Data records section start

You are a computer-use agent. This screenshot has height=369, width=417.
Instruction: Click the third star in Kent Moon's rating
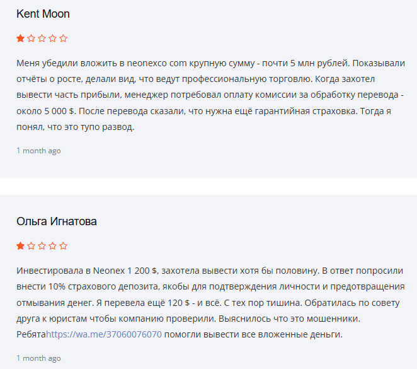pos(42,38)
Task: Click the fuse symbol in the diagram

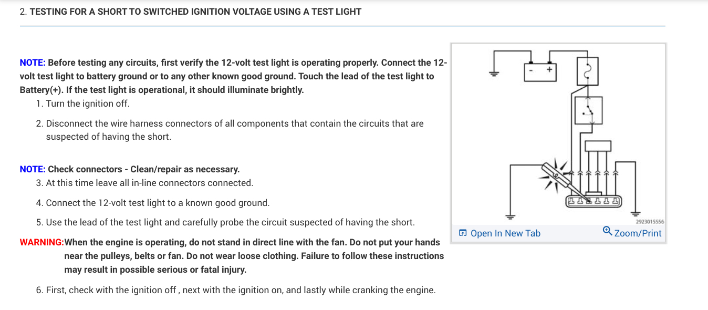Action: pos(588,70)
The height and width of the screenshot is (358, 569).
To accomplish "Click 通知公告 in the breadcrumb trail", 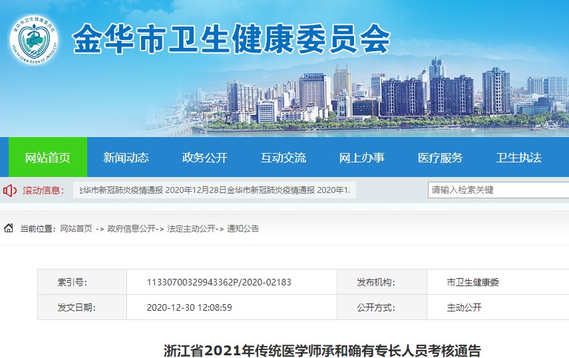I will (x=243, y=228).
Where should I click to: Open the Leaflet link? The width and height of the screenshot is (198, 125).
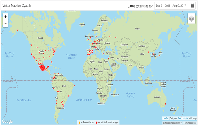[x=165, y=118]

Data records section end
Data records section start

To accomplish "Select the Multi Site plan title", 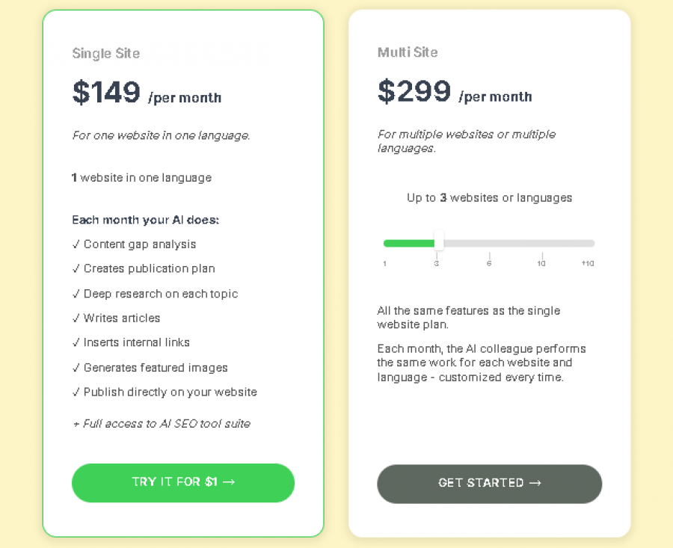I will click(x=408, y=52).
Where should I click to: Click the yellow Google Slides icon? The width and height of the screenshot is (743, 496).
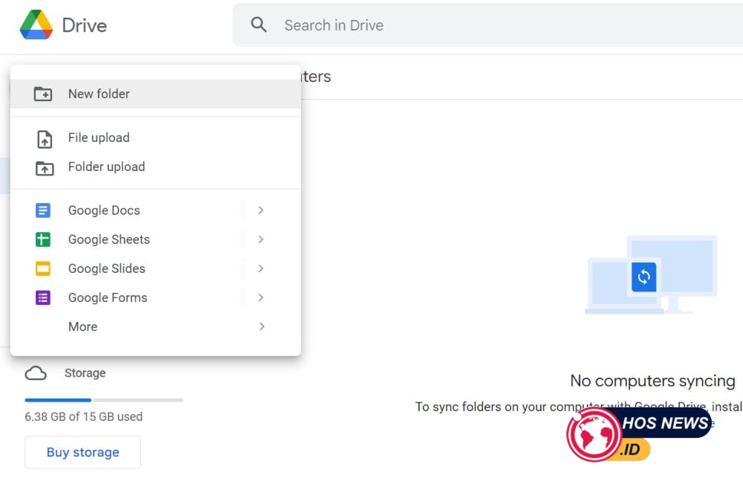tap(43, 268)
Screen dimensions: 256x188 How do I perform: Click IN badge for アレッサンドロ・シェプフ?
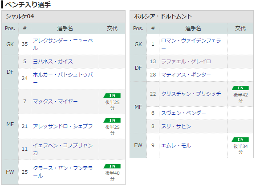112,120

Data records section end
Data records section start

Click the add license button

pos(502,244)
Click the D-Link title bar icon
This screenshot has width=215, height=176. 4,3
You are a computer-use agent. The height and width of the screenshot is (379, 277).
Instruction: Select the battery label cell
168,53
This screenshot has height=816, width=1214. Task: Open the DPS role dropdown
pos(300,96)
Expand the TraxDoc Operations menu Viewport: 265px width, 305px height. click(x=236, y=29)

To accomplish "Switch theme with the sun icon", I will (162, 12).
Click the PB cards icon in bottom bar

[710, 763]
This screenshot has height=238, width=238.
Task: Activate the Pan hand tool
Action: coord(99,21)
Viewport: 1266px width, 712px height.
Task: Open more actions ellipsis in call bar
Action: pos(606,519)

Data records section end

■ Work instructions
Scan the lines above, and whenever one holds the string "computer", copy it.

■ Output for this exercise
You are a computer-use agent. This screenshot has height=369, width=417.
You are a computer-use agent. The height and width of the screenshot is (379, 277).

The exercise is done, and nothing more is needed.